Richard Tofel, president of ProPublica, the New York-based news nonprofit devoted to investigative projects, called Huntsman’s pursuit of nonprofit status “an act of great generosity and real civic statesmanship.”

“All of us should wish him and The Tribune the very best in this move,” Tofel tweeted Wednesday.

The Tribune has partnered with ProPublica to collect and analyze data on hate crimes and incidents of bias, one of several collaborations the newspaper already maintains with nonprofit organizations.

Rick Edmonds, a media business analyst for The Poynter Institute, noted that Huntsman had warned of The Tribune’s deteriorating finances when he laid off a third of its staff nearly a year ago.

"It's not too surprising," said Edmonds, who noted that The Tribune and its rival, the Deseret News, continue to compete for advertising and paying readers in one of the few remaining U.S. cities with two daily newspapers. "There are some pretty significant expenses there."

And while the move was being touted as a first for U.S. legacy print outlets, Edmonds and others pointed to other news outlets that have deployed a nonprofit model, including the British newspaper The Guardian and magazines such as Mother Jones, The New Republic and National Review.

The Guardian's approach of soliciting reader donations at the bottom of all of its online articles, Edmonds said, "has been very, very successful."

A handful of U.S. legacy publications are partially funded by nonprofits but maintain a for-profit business model, such as The Philadelphia Inquirer.

A recent Wall Street Journal article, meanwhile, included predictions that half of surviving U.S. newspapers would be forced to close within two years as circulation and revenues from print advertising continue more than two decades of dramatic declines.

To stem Tribune losses, Huntsman said his strategy was not only to turn the paper into a 501(c)(3) supported by charitable donations, but also to create a new nonprofit foundation with the broader mission of financing independent journalism in Utah, with The Tribune as a major recipient.

"Not only is this the only decision for The Tribune," Huntsman said, in light of declining revenues from advertising and subscriptions, "but morally it is the right thing to do as well."

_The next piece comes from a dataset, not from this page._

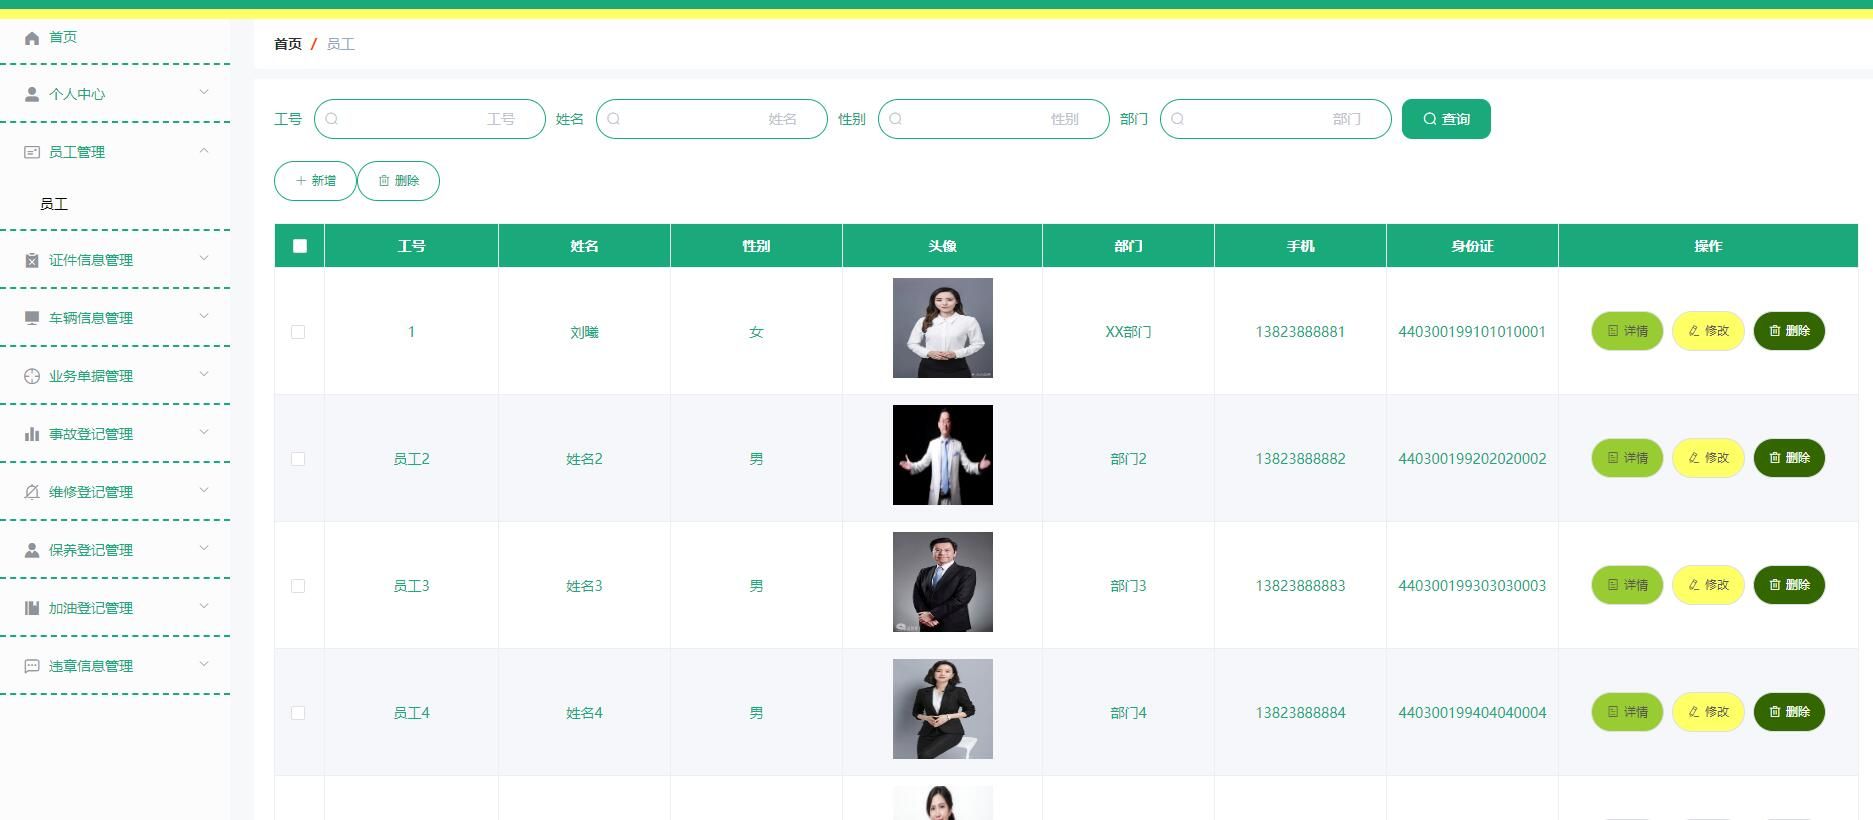Click the 事故登记管理 bar chart icon
The image size is (1873, 820).
tap(32, 434)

David Cay Johnston, an investigative journalist, media observer and author who specializes in tax and economic issues, said the U.S. news industry had not yet found a successful nonprofit model, "though I think we will."

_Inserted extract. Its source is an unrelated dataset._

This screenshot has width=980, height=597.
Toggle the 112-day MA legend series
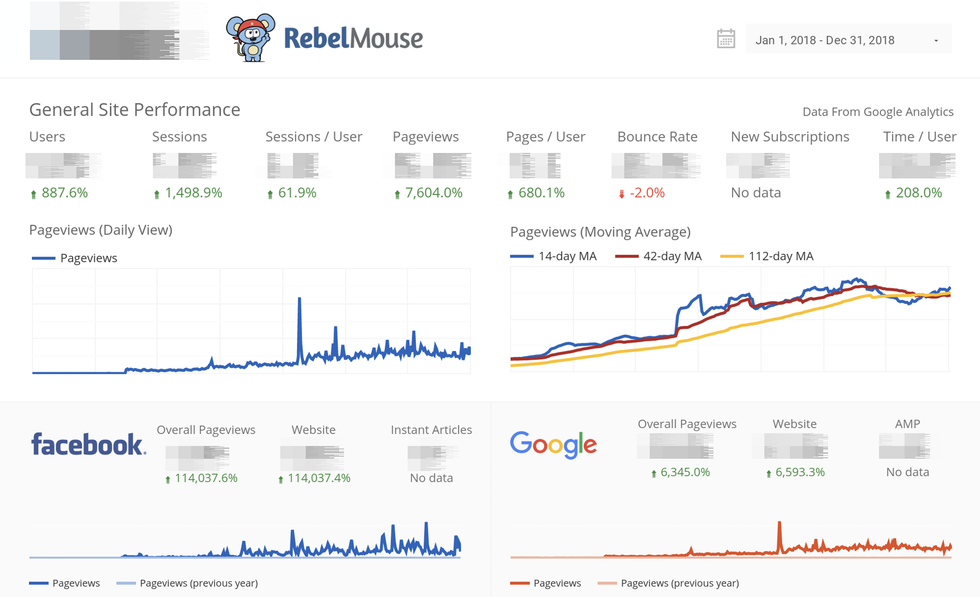coord(768,257)
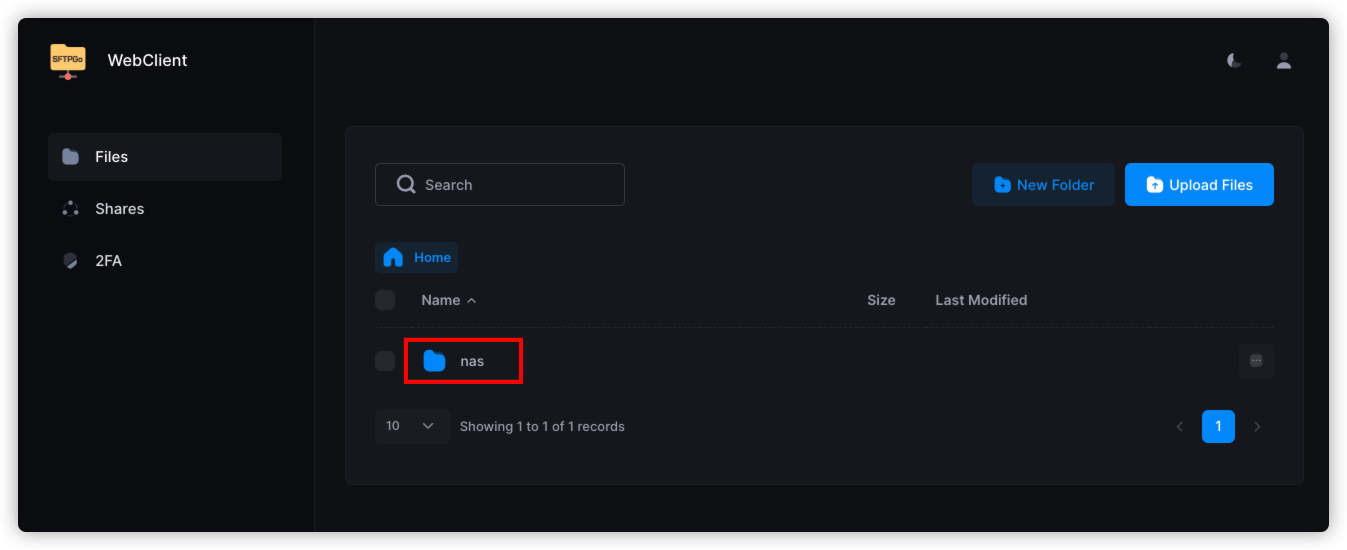
Task: Tick the select-all checkbox in header
Action: (x=385, y=300)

"There's no reason they can't do this and make it work," Johnston said of The Tribune.

Schmidt said that while nonprofit status had recently been pursued by a number of news startups, shifts in the prevailing media landscape are nudging legacy papers down this road.

“Local news is not a business anymore,” Schmidt said. “It’s a public good for a lot of people, and it’s hard to find a sustainable for-profit business model for that.”

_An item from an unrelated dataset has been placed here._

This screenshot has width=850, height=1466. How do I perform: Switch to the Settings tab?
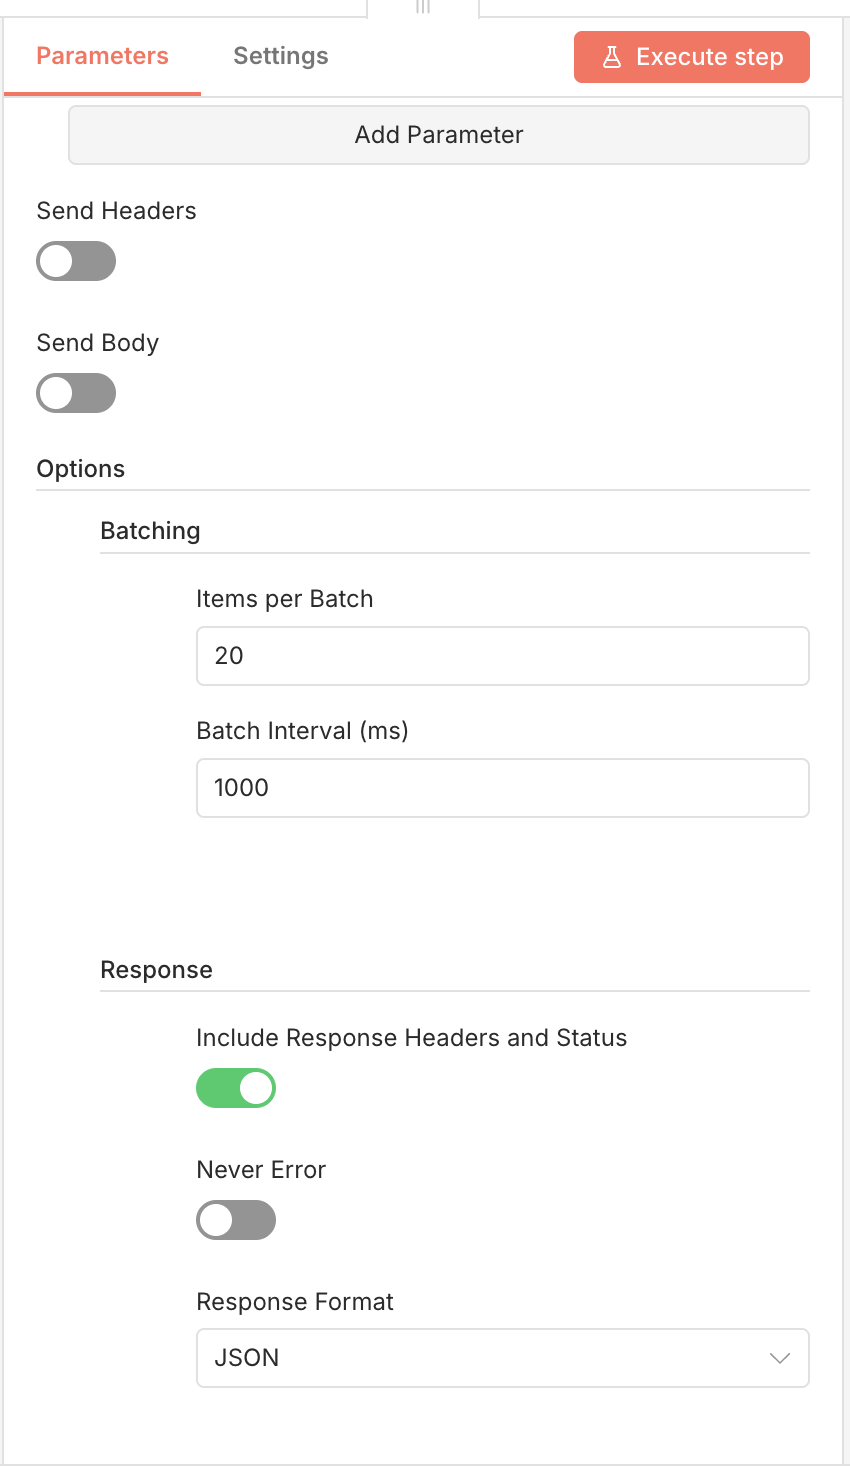tap(281, 56)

She noted that the French-language daily newspaper La Presse in Quebec moved a year ago to sever ties with its wealthy owners, the prominent Desmarais family, and seek to go nonprofit, though it will reportedly target government support along with private donations.

Along with that trend, Schmidt said that as more newspapers in the U.S. close, national and community-based foundations and wealthy individuals are becoming increasingly comfortable with donating to media organizations, seeing their importance to communities.

Johnston, the investigative journalist and media observer, warned that a nonprofit newspaper reliant on an endowment could be vulnerable to costly legal attacks aimed at depleting its finances resources.

"There could be a litigant who will say, 'I want to destroy the newspaper' and bring lawsuits whose real purpose is to force the paper to spend its endowment," he said.

Despite those concerns, he and others underscored the benefits and importance of sustaining independent news coverage of public institutions in Salt Lake City and Utah.

“People forget the policing function of journalists,” Johnston said. “Just having beat reporters who are hanging around City Hall, the county government and the schools have an effect. People know that they’re being watched. And that doesn’t mean there’s no crime. It just means that there are a lot of people who are not going to run the risk.”